課題 —
シスコ・グローブ事件の文章から、「1964年9月4日、ドナルド」を含む言葉で始まり「の木によじ登り様子を伺った。」で終わる部分を、一字も変えずに打ち直してください。

本文の抜粋 —
【1964年】シスコ・グローブ事件

この事件は、事件から遡る事3年前に起きた”ヒル夫妻誘拐事件”に匹敵するUFO事件におけるターニングポイント的な重要な事件である。

1964年9月4日、ドナルド・スマイルズとその友人は狩猟の為にアメリカ合衆国カルフォルニア州シスコグローブの山中へ入った。事件の命名はこの場所に因むものである。

夕刻、狩猟を終えたドナルドと2人の友人の3人は付近の探索の為、散開してキャンプまで戻った。しかし、いくら慣れているからと言っても、街灯もない真っ暗な山中では誰かが迷う事は必然でもあった。

ドナルド自身、漆黒の山中で道に迷い、これ以上動き回って事態を悪化させるよりも、その場所に留まって何とか居場所を知らせて探してもらおうと考えた。
そこで、ドナルドはその場で火をおこし、他の2人が気付いてくれるのを待った。

数時間経過すると、急に空が明るくなり、救助ではないかと思ったドナルドはその光の先を見た。しかし、それは見た事も無い程の明るさをもった光体で、その光体は付近の峰の反対側に、まるで滑るかのようにして着陸した様に見えた。

暫くすると、漆黒の木陰から黒い物体が動いている事を発見したドナルドは、光体からの生物とは考えずに、咄嗟に熊ではないかと考え、静かに逃げながら、近くの大きめの木によじ登り様子を伺った。

しかし、近付いてきたのはドナルドの予想に反して、熊ではなくこれまで見た事がないような物だった。
体長にすると120cmから130cm程度の大きさで左程大きくは無い生物らしきものだったが、その様相は異常とも言えるものだった。
その2人はまるで潜水服の様な淡い色の服を着用し、頭には透明なヘルメットらしきものを被っていた。

更に、その2人に付き従う様に角のある顔らしき部分に、オレンジ色に輝く目、そして何より地面を歩くのではなく、宙に浮いた状態で滑る様に動いていた150cmほどのロボットらしき存在があった。

彼等はドナルドのいる木までやってきて、ドナルドを捕獲しようと言う意思が感じられた。
2人は何とかドナルドを木から離れさせようと、木を揺すったりしたが、ドナルドも恐怖で簡単には離れない様にしがみついていた為落ちる事はなかった。
そこで、彼等はドナルドの様に木に登ろうとしたが、木登りの概念すらないのか、それは全く功を奏しなかった。

一覧の抜粋 —

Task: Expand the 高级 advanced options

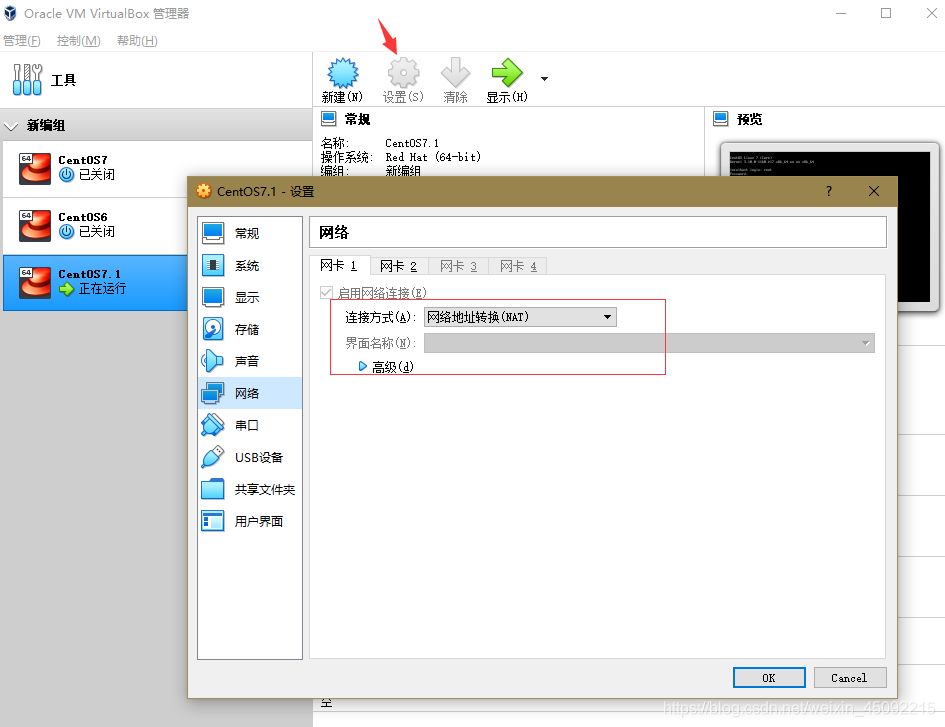Action: [390, 366]
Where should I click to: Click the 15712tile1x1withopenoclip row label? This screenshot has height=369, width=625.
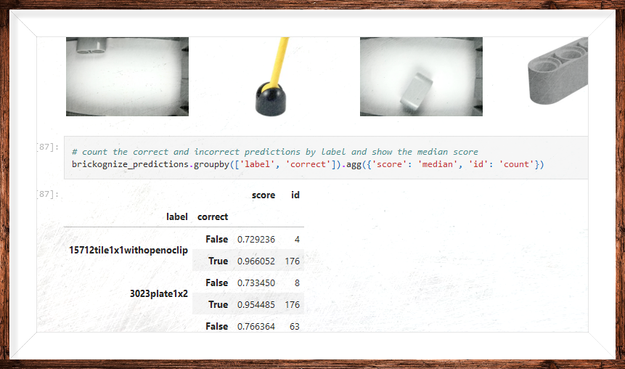128,250
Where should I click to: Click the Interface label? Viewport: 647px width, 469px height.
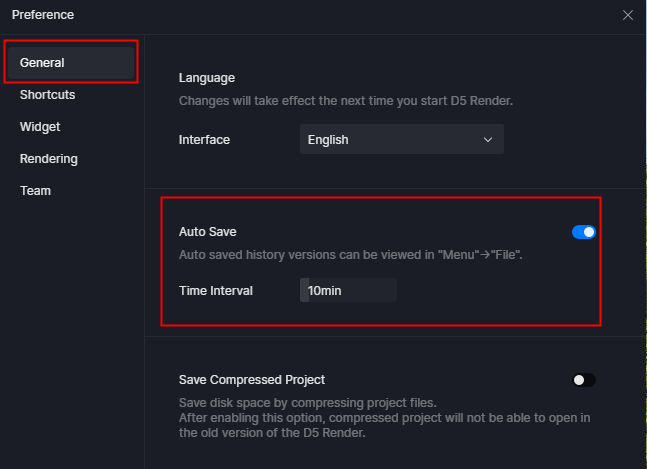(x=204, y=140)
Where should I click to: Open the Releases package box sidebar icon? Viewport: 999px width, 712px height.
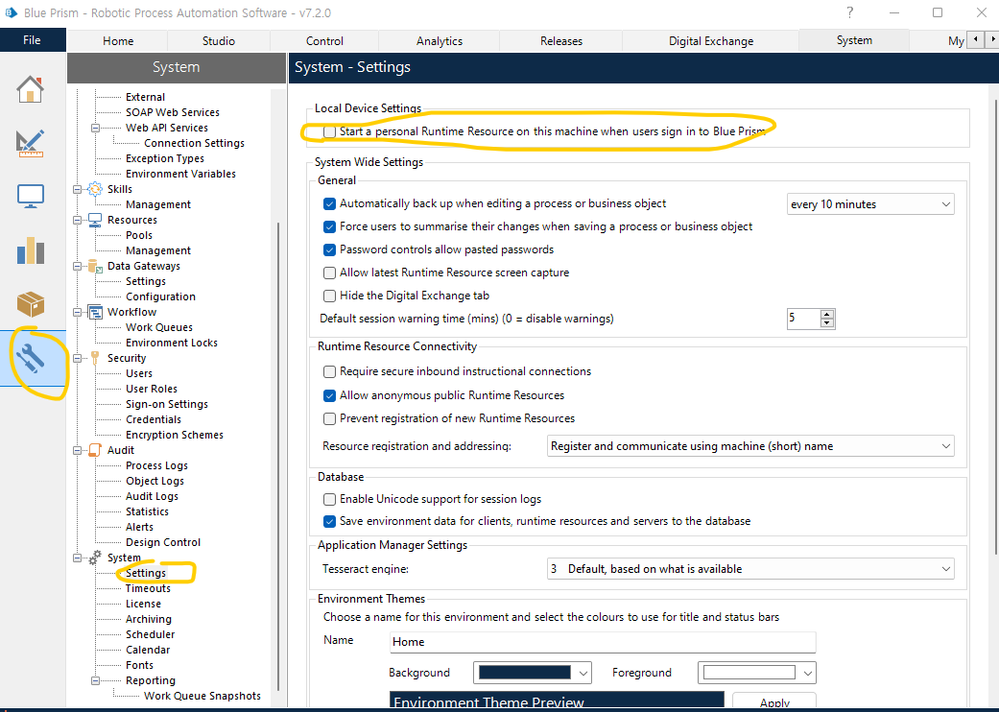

解答 —
1964年9月4日、ドナルド・スマイルズとその友人は狩猟の為にアメリカ合衆国カルフォルニア州シスコグローブの山中へ入った。事件の命名はこの場所に因むものである。

夕刻、狩猟を終えたドナルドと2人の友人の3人は付近の探索の為、散開してキャンプまで戻った。しかし、いくら慣れているからと言っても、街灯もない真っ暗な山中では誰かが迷う事は必然でもあった。

ドナルド自身、漆黒の山中で道に迷い、これ以上動き回って事態を悪化させるよりも、その場所に留まって何とか居場所を知らせて探してもらおうと考えた。
そこで、ドナルドはその場で火をおこし、他の2人が気付いてくれるのを待った。

数時間経過すると、急に空が明るくなり、救助ではないかと思ったドナルドはその光の先を見た。しかし、それは見た事も無い程の明るさをもった光体で、その光体は付近の峰の反対側に、まるで滑るかのようにして着陸した様に見えた。

暫くすると、漆黒の木陰から黒い物体が動いている事を発見したドナルドは、光体からの生物とは考えずに、咄嗟に熊ではないかと考え、静かに逃げながら、近くの大きめの木によじ登り様子を伺った。